── INPUT DATA ──

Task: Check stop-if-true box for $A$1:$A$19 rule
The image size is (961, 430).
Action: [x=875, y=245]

───
── INPUT DATA ──

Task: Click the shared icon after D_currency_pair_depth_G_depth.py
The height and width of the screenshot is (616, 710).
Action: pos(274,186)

───

WHAT IS REQUIRED -
Pull every line containing the word "Task" out of the material.

SOLVED EXERCISE -
Task: Check stop-if-true box for $A$1:$A$19 rule
Task: Click the shared icon after D_currency_pair_depth_G_depth.py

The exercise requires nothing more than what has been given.